Un altro dato profondamente inquietante, e legato a questo fenomeno, è che se andiamo a guardare il record di occupati, all’interno della definizione di “occupato” c’è anche personale in cassa integrazione fino a tre mesi. Quello che abbiamo visto nell’ultimo anno è una crescita record delle casse integrazioni, dovuta anche a un aumento dei settori delle aziende in difficoltà a causa dell’aumento del costo dell’energia, del denaro e dei trasporti. Quindi abbiamo aziende in difficoltà che stanno delocalizzando o sono a pericolo insolvenza che inevitabilmente fanno richieste di cassa integrazione. Rispetto ai dati sull’occupazione vediamo, quindi, un paese molto più in difficoltà sul lungo periodo, con un ridimensionamento di settori innovativi, una deindustrializzazione spinta in alcune zone del paese e un generale aumento della precarietà.
Francesco Maselli
L’altra cosa che ti volevamo chiedere è la differenza di percezione del lavoro tra le diverse città italiane, tra le grandi metropoli come Milano, che è iperproduttiva, dove essere workaholic è quasi uno status, e le realtà più piccole dove invece magari c’è un approccio al lavoro più rilassato.
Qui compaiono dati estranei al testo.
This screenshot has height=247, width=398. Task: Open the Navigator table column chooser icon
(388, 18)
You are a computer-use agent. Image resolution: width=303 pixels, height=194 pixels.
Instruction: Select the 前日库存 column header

Ecco, l’idea di come possa cambiare l’approccio al lavoro a seconda dell’ambiente in cui ti trovi è destinata ad aumentare?
Francesca Coin
Probabilmente è destinata ad aumentare, perché la differenza di costo della vita in zone differenti d’Italia, non voglio dire a parità di salario ma quasi, è sempre più profonda. La città è sempre più insostenibile per fasce sempre più ampie della popolazione, questo anche alla luce della crescita del costo degli affitti delle case. E dunque il divario si acuisce, in una tendenza che forse non si invertirà, perché la crescita del turismo e dell’utilizzo del patrimonio immobiliare per gli affitti brevi avrà un impatto inevitabile sul potere di acquisto di chi in città deve vivere per lavorare. La riflessione su dove vivere, su dove potersi permettere di vivere sarà sempre più presente perché aumenterà la differenza tra costo della vita nelle città e nelle zone più periferiche.
Laura Cappon
Francesca, noi oggi abbiamo scelto la parola “lavoro” per l’episodio di questo podcast, ti chiedo quindi che significato personale ha questo termine per te?
Francesca Coin
Per me ha un significato abbastanza contraddittorio, nel senso che riconosco alla fine nel lavoro, ma in particolare nel lavoro libero, una grandissima forza creativa. Tuttavia, vedo anche che le condizioni nelle quali lavoriamo sono sempre più insostenibili. Quindi per me, e mi riferisco alla mia esperienza personale, è ormai sinonimo di grande contraddizione. Ho un grande amore per la ricerca, un grande amore per la scrittura, forse proprio l’amore per la scrittura è la cosa che caratterizza di più la mia vita, però contemporaneamente faccio molta fatica ad accettare regole prescrittive di come un certo lavoro deve essere fatto. A volte mi sembra addirittura che alcune regole nuocciano alla qualità del lavoro. Dopo la pandemia c’è stata la tendenza a dire “amo il mio lavoro, ma detesto la mia occupazione” che mostra proprio il fatto che c’è la possibilità di amare quello che si fa, ma non come ci viene richiesto di farlo.
Francesco Maselli
Ringraziamo Francesca Coin per essere stata con noi in questo episodio di lessico di Campanili.
Questo è stato l’ultimo episodio del podcast podcast e i reportage della newsletter proseguono ogni due settimane. Ringrazio tantissimo Laura Cappon che ha condotto insieme a me questi dieci episodi, che sono stati in larga parte pensati da lei.
Laura Cappon
Grazie Francesco, è stato un piacere.